No ano seguinte ingressei na Universidade, no curso de Licenciatura em Química, e hoje eu vejo como éramos - e ainda somos -, mal preparados no Brasil para as carreiras científicas, pois as universidades particulares sequer fazem a divulgação das Ciências, das atividades científicas, da vida acadêmica. Durante os quatro anos da graduação jamais tive um professor que mostrasse ou abordasse o que era uma metodologia da pesquisa científica, ou o que era um mestrado ou doutorado. As universidades particulares em especial se mostravam, e ainda se mostram, como uma simples instituição formadora de profissão, na verdade pior que isso, em sua maioria são empresas emissoras de certificados, sem compromisso nenhum com a verdadeira educação superior, cuja grade de ensino é composta em sua maioria por cansativas revisões dos tópicos que deveriam ter sido estudados no ensino médio, e devido a falência e inexistência de uma sólida e atual política educacional à nível estadual e federal, cada vez mais os alunos concluem o ensino médio com profundas deficiências de aprendizado, e chegam na universidade sem o básico necessário para o prosseguimento dos estudos superiores, fazendo com que os professores, por pressão dos coordenadores, diretores de áreas e reitores, marquem passo, e o resultado disso tudo é nossa posição atual junto aos órgãos de avaliação de cursos nacional e internacional. Uma decepção!

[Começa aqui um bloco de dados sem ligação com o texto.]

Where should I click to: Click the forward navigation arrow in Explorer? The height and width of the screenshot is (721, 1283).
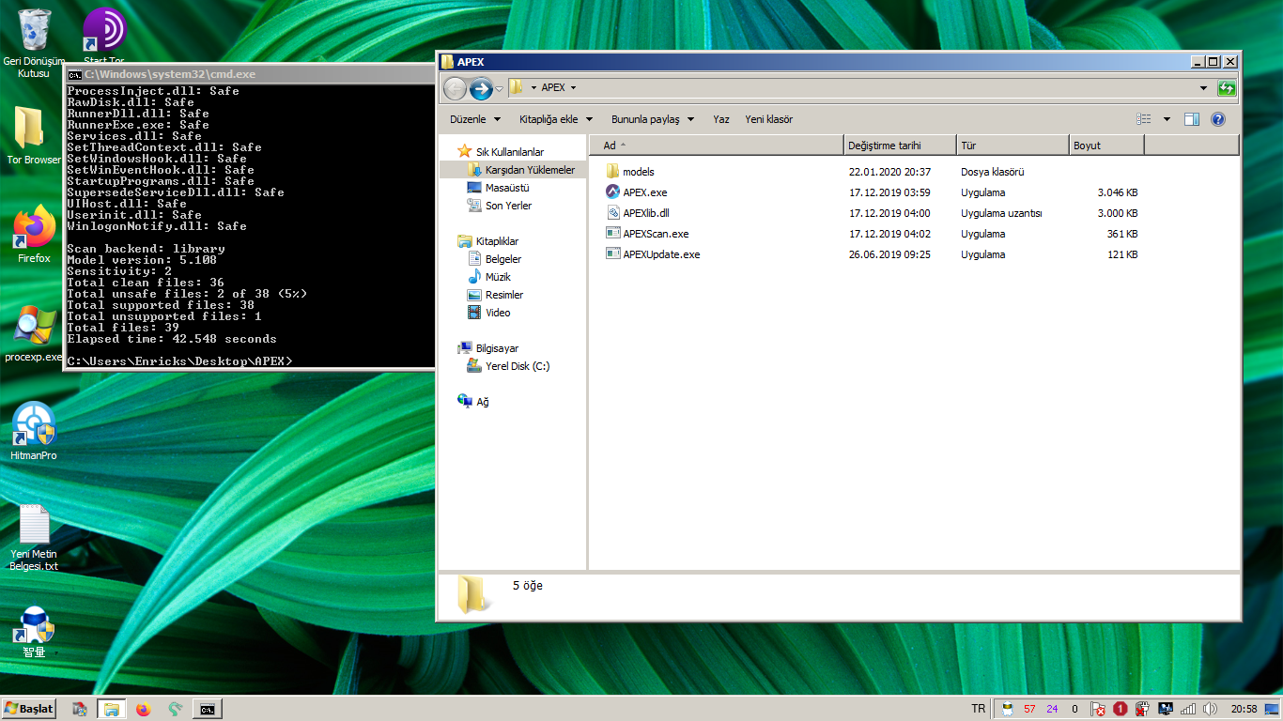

Assim como no ensino técnico, também no ensino superior o estágio era exigência para colar grau, assim formalizei meu cadastro no CIEE – Centro de Integração Empresa-Escola -, instituição que existe ainda hoje, e foi para mim uma grande e confiável ferramenta de ingresso no mercado de trabalho. Por este caminho consegui um estágio de um ano na multinacional alemã Hoechst, na área de química básica, e lá tive contato com pesquisadores e equipamentos de última geração. Conheci e tive meu primeiro contato com Doutores e doutorandos debruçados em seus projetos de pesquisas, cujo objetivo era investigar novos produtos e processos químicos, e eu como estagiário em química trabalhava no laboratório de um jovem pesquisador vinculado à Universidade de São Paulo, que desenvolvia seu projeto de doutorado na Hoechst, um projeto muito interessante e ainda atual, a síntese de biopolímeros a partir do exoesqueleto de crustáceos, mais exatamente da casca de camarão.
Aprendi muito e gostava de todos, contudo ainda faltava-me algo. O trabalho que eu realizava obedecia uma rotina, e isso não me satisfazia, pelo contrário. Em termos financeiros era satisfatório, mas em termos de realização profissional era um desastre.